Le Mondial en silence

De la sensation d’être père, mais pas encore, pas tout de suite, pas tout à fait.

– Un accouchement est un acte très fort pour une femme, c’est une infraction psychique. Elle peut tout à coup se mettre à crier, à vous insulter, vous pourriez même ne pas la reconnaître.

C’est effrayant ce qu’on raconte aux hommes dans les formations pour parents.

– Ne vous inquiétez pas, c’est normal. Contentez-vous de lui tenir la main et surtout bien sûr, ne vous énervez pas…

Quand on est comme moi d’un naturel susceptible à tendance paranoïaque, on fait mine de recevoir ce genre de recommandation avec philosophie. On acquiesce, on plaisante même, croyant ainsi dissimuler notre angoisse sous les traits d’un humour franchement contestable. Mais au fond, on sait. Il va falloir beaucoup d’effort et de patience pour ne pas prendre chaque « ferme-la ! » ou autre « arrête de me dire ce que je dois faire ! » comme une attaque scientifiquement adressée contre notre dignité.

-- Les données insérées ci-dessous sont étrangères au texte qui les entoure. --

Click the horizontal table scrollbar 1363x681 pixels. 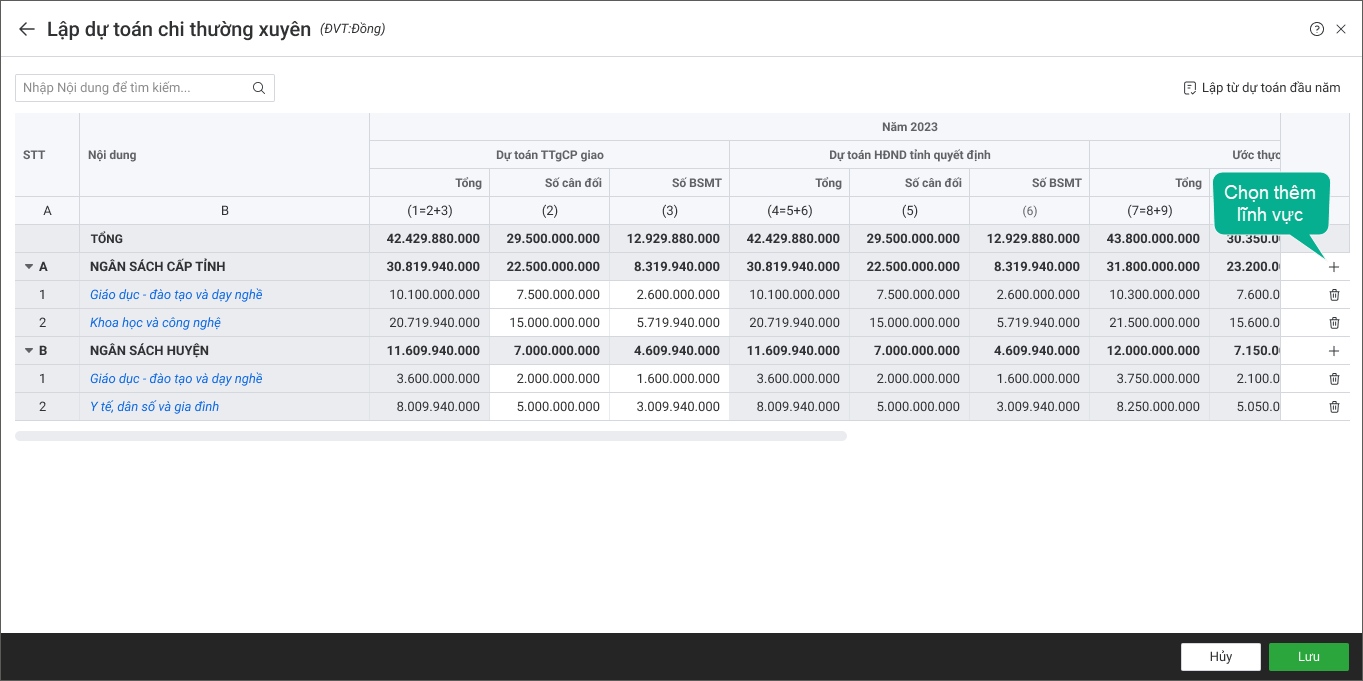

Depuis huit mois et trois-quarts, afin d’éviter de nous gâcher le plus beau jour de notre vie (et de fournir au corps médical un inépuisable sujet d’étonnement ou de plaisanterie), je me prépare dans le secret de mes carnets de notes, à endurer sans broncher les insultes les plus abjectes. Je répète mon texte plein de trac comme un jeune comédien avant son entrée en scène.

– Voilà, prends ma main ma chérie

– Tu m’emmerdes avec ta main

Elle, poussant.

– Fais-moi de l’air plutôt.

Le brumisateur à la main j’asperge alors son visage déformé de douleurs.

– C’est bien ma chérie, respire, respire…

– De l’air, je t’ai dit, pas de l’eau !

Je ne me vexe pas. Je ne me vexe pas. Je ne vexe pas.

Ne pas être trop sensible, être parfaitement détendu à l’instant où ma femme hurlera de douleur, où des dames en blouse se pencheront sur le col de son utérus avec intérêt, rester parfaitement calme quand je verrai pointer le crâne de mon enfant, n’être alors absolument pris d’aucun spasme, hurlement de joie, d’aucune crise de rire ou de larmes, rester digne, ne pas être ridicule, être à la hauteur de l’évènement.

Être un homme.

Être un père.

On prépare les hommes à l’accouchement de leurs femmes comme on demanderait à des footballeurs d’être champions du monde en silence.